As Jornadas Mundiais da Juventude foram um antídoto contra o balconear, contra a anestesia que leva a preferir o sofá, contra o desinteresse. Envolveram, movimentaram, implicaram, desafiaram gerações de mulheres e de homens. Claro, não basta fazer uma experiência “forte” se depois esta não é cultivada, se não encontra um terreno fértil para ser sustentada e acompanhada. A JMJ é um acontecimento de graça que desperta, alarga o horizonte, potencializa as aspirações do coração, ajuda a sonhar, a ver mais além. É uma semente plantada que pode trazer bons frutos. Assim, precisamos hoje de jovens despertos, desejosos de responder ao sonho de Deus, que se interessem pelos outros. Jovens que descobrem a alegria e a beleza de uma vida gasta por Cristo no serviço aos outros, aos mais pobres, aos que sofrem.

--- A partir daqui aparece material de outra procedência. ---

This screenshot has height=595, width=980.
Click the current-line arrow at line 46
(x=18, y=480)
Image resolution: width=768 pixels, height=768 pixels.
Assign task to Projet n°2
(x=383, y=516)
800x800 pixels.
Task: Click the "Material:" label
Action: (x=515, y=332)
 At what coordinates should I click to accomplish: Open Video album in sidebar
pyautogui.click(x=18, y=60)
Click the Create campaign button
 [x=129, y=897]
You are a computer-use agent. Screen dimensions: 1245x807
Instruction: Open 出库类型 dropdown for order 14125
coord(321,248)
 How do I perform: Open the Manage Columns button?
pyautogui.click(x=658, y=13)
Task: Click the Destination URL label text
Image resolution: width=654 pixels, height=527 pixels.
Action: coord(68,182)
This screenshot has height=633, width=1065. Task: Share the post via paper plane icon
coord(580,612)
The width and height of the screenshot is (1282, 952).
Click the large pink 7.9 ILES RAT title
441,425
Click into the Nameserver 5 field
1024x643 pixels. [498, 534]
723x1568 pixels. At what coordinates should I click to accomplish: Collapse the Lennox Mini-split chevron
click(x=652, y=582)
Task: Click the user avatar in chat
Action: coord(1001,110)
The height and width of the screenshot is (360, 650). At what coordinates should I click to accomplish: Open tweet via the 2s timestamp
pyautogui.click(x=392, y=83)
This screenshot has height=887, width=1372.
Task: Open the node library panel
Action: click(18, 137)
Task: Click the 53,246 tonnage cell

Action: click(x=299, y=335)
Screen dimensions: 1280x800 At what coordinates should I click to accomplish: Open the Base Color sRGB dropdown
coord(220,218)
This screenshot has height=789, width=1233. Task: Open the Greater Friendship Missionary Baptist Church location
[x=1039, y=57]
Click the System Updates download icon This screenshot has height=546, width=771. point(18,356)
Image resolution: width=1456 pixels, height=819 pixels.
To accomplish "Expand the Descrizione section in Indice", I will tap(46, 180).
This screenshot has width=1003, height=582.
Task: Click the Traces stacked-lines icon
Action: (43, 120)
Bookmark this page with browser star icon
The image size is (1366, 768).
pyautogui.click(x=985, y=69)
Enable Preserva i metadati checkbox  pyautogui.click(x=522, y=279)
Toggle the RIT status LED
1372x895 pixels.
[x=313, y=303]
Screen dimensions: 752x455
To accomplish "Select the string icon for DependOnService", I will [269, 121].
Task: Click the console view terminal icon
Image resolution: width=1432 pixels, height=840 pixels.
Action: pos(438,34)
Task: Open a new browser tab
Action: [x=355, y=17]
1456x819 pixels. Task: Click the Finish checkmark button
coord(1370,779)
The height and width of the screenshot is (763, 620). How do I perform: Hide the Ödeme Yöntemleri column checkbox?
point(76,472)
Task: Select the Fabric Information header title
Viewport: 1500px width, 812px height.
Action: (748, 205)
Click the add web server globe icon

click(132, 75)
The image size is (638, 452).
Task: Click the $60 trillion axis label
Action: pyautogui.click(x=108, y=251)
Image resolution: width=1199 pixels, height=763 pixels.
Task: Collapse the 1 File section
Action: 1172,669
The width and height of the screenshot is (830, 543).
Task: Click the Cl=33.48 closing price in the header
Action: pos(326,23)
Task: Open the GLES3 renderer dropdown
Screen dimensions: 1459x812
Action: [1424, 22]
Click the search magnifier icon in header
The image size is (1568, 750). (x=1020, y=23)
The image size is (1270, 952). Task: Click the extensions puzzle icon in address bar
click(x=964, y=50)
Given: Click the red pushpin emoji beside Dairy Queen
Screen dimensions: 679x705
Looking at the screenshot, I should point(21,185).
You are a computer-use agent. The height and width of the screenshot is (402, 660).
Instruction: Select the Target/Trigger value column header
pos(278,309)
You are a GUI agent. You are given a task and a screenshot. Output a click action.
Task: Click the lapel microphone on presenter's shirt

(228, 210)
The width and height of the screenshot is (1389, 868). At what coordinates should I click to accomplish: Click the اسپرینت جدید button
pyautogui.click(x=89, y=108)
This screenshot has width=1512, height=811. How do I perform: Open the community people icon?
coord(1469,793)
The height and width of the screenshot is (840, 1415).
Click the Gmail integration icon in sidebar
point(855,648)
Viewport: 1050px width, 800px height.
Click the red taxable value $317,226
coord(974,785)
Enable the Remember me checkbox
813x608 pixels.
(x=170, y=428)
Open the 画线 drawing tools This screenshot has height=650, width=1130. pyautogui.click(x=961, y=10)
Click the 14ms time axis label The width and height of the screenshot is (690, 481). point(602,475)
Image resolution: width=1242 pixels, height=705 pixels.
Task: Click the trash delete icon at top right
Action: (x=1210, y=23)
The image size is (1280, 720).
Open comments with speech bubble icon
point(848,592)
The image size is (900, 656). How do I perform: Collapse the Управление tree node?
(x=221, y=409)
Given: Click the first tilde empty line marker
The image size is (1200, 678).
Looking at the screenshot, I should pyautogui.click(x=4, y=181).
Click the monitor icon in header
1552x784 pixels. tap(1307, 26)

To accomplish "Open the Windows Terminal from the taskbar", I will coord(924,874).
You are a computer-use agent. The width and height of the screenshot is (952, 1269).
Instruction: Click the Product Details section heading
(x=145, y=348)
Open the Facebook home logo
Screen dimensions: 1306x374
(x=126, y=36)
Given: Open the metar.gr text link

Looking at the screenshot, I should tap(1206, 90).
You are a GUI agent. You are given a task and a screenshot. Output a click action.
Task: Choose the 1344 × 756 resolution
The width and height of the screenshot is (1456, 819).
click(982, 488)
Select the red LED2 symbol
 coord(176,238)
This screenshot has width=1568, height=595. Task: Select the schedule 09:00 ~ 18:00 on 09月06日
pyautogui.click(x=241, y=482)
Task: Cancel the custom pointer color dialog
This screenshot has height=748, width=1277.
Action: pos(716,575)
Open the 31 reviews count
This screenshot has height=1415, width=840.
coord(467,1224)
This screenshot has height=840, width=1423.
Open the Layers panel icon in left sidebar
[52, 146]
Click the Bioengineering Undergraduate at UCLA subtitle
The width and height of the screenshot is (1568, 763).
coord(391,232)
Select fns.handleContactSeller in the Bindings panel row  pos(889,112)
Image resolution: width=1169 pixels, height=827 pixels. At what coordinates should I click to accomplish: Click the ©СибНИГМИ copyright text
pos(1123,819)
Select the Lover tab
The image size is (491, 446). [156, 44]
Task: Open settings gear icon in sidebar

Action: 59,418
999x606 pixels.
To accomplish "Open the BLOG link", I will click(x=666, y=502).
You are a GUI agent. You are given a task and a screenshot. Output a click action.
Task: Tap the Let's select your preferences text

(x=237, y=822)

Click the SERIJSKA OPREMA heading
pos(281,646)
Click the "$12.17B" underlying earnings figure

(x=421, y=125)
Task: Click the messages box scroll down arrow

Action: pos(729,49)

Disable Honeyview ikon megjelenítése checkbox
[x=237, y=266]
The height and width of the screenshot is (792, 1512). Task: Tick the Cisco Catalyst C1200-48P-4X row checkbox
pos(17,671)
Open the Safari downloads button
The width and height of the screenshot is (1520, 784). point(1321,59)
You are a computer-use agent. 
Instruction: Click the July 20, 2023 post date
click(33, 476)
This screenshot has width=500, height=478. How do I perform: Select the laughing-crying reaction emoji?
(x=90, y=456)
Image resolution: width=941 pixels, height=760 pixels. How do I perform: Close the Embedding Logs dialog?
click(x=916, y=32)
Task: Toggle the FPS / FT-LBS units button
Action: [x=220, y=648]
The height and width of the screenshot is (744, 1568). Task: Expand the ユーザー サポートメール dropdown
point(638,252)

Tudo isto me passava pela cabeça enquanto percorria as páginas deste belo livro escrito por Aura Miguel, jornalista da Rádio Renascença, que viveu como repórter todas as Jornadas Mundiais da Juventude. Aliás, não, nem todas. Como ela mesma me contou no avião que nos levava para o Rio de Janeiro, em julho de 2013, viveu todas as JMJ exceto a primeira, que foi celebrada na Argentina, em Buenos Aires. Eu respondi-lhe que, ao invés, essa tinha sido a única na qual eu tinha participado.
Do livro da Aura, gosto da escolha de apresentar as JMJ inseridas no seu tempo, com a cronologia dos principais factos acontecidos no mundo e na Igreja. Também gosto muito que o coração da narrativa seja o que nela, como jornalista, como observadora e como crente, permaneceu daquelas experiências: o facto de ter participado pessoalmente é incomparável com o acompanhar à distância, mesmo tendo a possibilidade de ler ou de ver tudo através da televisão.
Na mensagem para a Jornada das Comunicações Sociais, em 2021, convidei os jornalistas a gastar a sola dos sapatos para que toda a boa comunicação, toda a verdadeira informação, seja fundamentada pelo encontro pessoal com a realidade, com as situações, com as pessoas. A Aura fez isso, e é preciosa a maneira como nos restitui estas experiências. O ofício do jornalista não consiste em observar externamente e analisar assepticamente o que acontece. Quem comunica e informa, deixa-se tocar pela realidade que encontra e, por isso, é capaz de a contar apaixonando os seus ouvintes e os seus leitores. Só quem se deixou apaixonar e comover faz apaixonar e comover quem ouve e quem lê.
Desejo a todos os leitores do livro que, através destas páginas, descubram ou redescubram a beleza e a riqueza da experiência das Jornadas Mundiais da Juventude e que vivam, com alegria e gratidão ao Senhor, a Jornada de 2023 que se realiza em Lisboa. A primeira que a Aura Miguel poderá acompanhar sem ter de viajar pelo mundo fora, porque depois de tantas décadas, terá lugar no seu país e na sua cidade.